== Work required ==
Would you repeat all of the records underneath, exactly as written?

Stored data:

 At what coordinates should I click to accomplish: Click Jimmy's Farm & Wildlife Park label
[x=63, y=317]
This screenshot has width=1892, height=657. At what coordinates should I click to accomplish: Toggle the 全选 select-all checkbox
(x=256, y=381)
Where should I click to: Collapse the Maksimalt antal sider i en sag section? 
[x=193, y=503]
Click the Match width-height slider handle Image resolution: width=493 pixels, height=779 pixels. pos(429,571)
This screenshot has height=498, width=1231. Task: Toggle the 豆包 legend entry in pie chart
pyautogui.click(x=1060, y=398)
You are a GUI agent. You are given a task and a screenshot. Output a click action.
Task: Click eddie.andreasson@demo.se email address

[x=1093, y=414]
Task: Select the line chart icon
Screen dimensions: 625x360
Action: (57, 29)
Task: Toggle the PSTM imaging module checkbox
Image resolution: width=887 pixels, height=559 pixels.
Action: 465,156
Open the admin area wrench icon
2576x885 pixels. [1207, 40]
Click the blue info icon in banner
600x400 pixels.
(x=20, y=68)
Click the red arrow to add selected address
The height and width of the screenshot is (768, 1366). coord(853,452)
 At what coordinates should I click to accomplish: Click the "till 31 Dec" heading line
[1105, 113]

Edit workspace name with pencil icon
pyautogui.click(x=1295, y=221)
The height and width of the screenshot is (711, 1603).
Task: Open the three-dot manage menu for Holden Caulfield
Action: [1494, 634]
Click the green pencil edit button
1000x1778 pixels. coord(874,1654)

== Exercise output ==
 At what coordinates should I click to accomplish: Click Jimmy's Farm & Wildlife Park label
[x=63, y=317]
This screenshot has width=1892, height=657. At what coordinates should I click to accomplish: Toggle the 全选 select-all checkbox
(x=256, y=381)
Where should I click to: Collapse the Maksimalt antal sider i en sag section? 
[x=193, y=503]
Click the Match width-height slider handle Image resolution: width=493 pixels, height=779 pixels. pos(429,571)
This screenshot has height=498, width=1231. Task: Toggle the 豆包 legend entry in pie chart
pyautogui.click(x=1060, y=398)
You are a GUI agent. You are given a task and a screenshot. Output a click action.
Task: Click eddie.andreasson@demo.se email address

[x=1093, y=414]
Task: Select the line chart icon
Screen dimensions: 625x360
Action: (57, 29)
Task: Toggle the PSTM imaging module checkbox
Image resolution: width=887 pixels, height=559 pixels.
Action: 465,156
Open the admin area wrench icon
2576x885 pixels. [1207, 40]
Click the blue info icon in banner
600x400 pixels.
(x=20, y=68)
Click the red arrow to add selected address
The height and width of the screenshot is (768, 1366). coord(853,452)
 At what coordinates should I click to accomplish: Click the "till 31 Dec" heading line
[1105, 113]

Edit workspace name with pencil icon
pyautogui.click(x=1295, y=221)
The height and width of the screenshot is (711, 1603).
Task: Open the three-dot manage menu for Holden Caulfield
Action: [1494, 634]
Click the green pencil edit button
1000x1778 pixels. coord(874,1654)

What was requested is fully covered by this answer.